“Gli ospedali normali hanno saputo del virus il 21 febbraio, prima si sono infettati tutti. C’è gente da denunciare, perché hanno taciuto e lo hanno diffuso. Prima del 21 febbraio gli ospedali in Italia trattavano i casi come se fosse polmonite, nessuno gli ha fatto una comunicazione. Questo non è reato? Perché il governo non li ha informati? Dobbiamo dire le cose come stanno: sono morte 11mila persone, ne potevano morire 2mila come è stato in Corea”, ha detto Briatore, secondo il quale “serve una manovra come la Germania e i soldi vanno dati alle aziende, non alle banche”.

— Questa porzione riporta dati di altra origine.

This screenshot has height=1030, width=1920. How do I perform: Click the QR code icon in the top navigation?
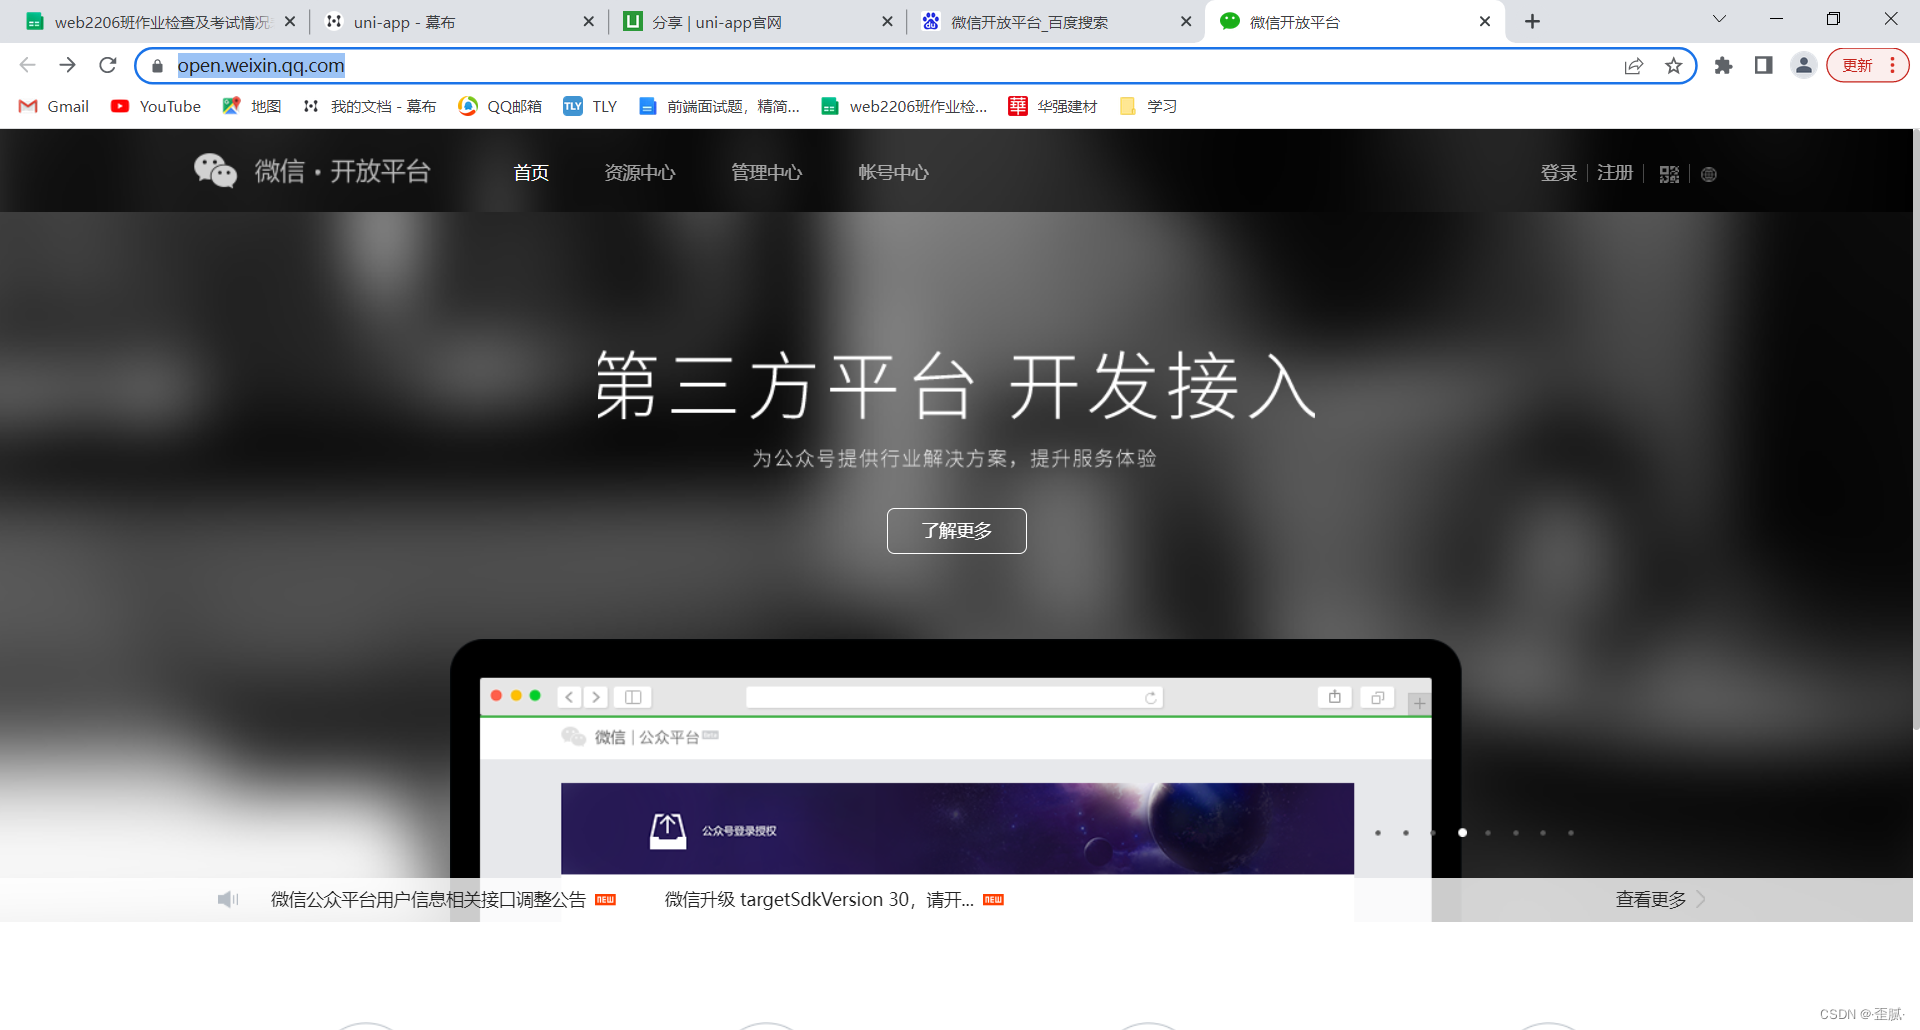1668,173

299C1819-2EF6-465C-88E7-417C838DA6C4

Immediata la replica di Vauro. “Ho sentito citare una parola pesante come reato, ma uno dei problemi che affligge il nostro sistema sanitario è la carenza di finanziamento. E questo da cosa viene? Anche da chi non paga le tasse e da chi compie il reato, quello sì signor Briatore, di evasione fiscale. Ora sventoliamo i tricolori e siamo tutti italiani, benissimo, ma ci sono delle responsabilità pregresse e attuali. La piaga dell’evasione c’è anche adesso. Quando sento accusare il presidente del consiglio di reati mi stride qualcosa, e non sono un fan di Conte. A mio parere, ma anche del codice penale, l’evasione fiscale è un reato ben più grave”, ha puntualizzato il vignettista.

Alla controreplica di Briatore, che ha sottolineato di essere stato “assolto in Cassazione”, Vauro ha risposto: “Io non ho parlato di lei, che ha la coda di paglia?”. Da qui, la risposta stizzita di Briatore: “Testa di c…, io non ho la coda di paglia”.